(Collected data)
++++++++

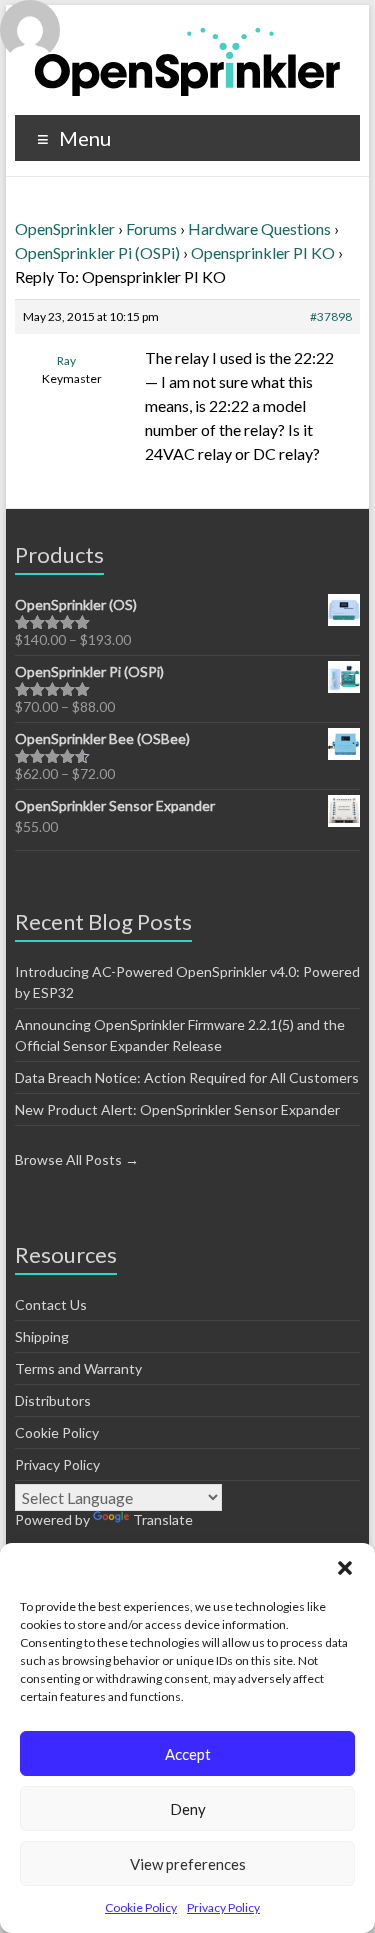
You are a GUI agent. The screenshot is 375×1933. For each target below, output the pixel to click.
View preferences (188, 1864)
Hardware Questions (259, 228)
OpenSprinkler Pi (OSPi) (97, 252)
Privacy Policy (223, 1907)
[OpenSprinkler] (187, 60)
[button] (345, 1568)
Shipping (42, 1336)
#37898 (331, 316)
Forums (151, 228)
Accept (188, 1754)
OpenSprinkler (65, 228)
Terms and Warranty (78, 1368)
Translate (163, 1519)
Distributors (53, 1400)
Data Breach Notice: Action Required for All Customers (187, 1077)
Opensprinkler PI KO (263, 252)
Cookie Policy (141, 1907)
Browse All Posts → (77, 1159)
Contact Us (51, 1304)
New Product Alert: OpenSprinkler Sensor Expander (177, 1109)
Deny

++++++++

Instructions for the task:
Could you return all the entries exactly as they appear, minus the pictures?

Written answer:
You are a GUI agent. The screenshot is 375×1933. For each target below, output the pixel to click.
View preferences (188, 1864)
Hardware Questions (259, 228)
OpenSprinkler Pi (OSPi) (97, 252)
Privacy Policy (223, 1907)
[OpenSprinkler] (187, 60)
[button] (345, 1568)
Shipping (42, 1336)
#37898 (331, 316)
Forums (151, 228)
Accept (188, 1754)
OpenSprinkler (65, 228)
Terms and Warranty (78, 1368)
Translate (163, 1519)
Distributors (53, 1400)
Data Breach Notice: Action Required for All Customers (187, 1077)
Opensprinkler PI KO (263, 252)
Cookie Policy (141, 1907)
Browse All Posts → (77, 1159)
Contact Us (51, 1304)
New Product Alert: OpenSprinkler Sensor Expander (177, 1109)
Deny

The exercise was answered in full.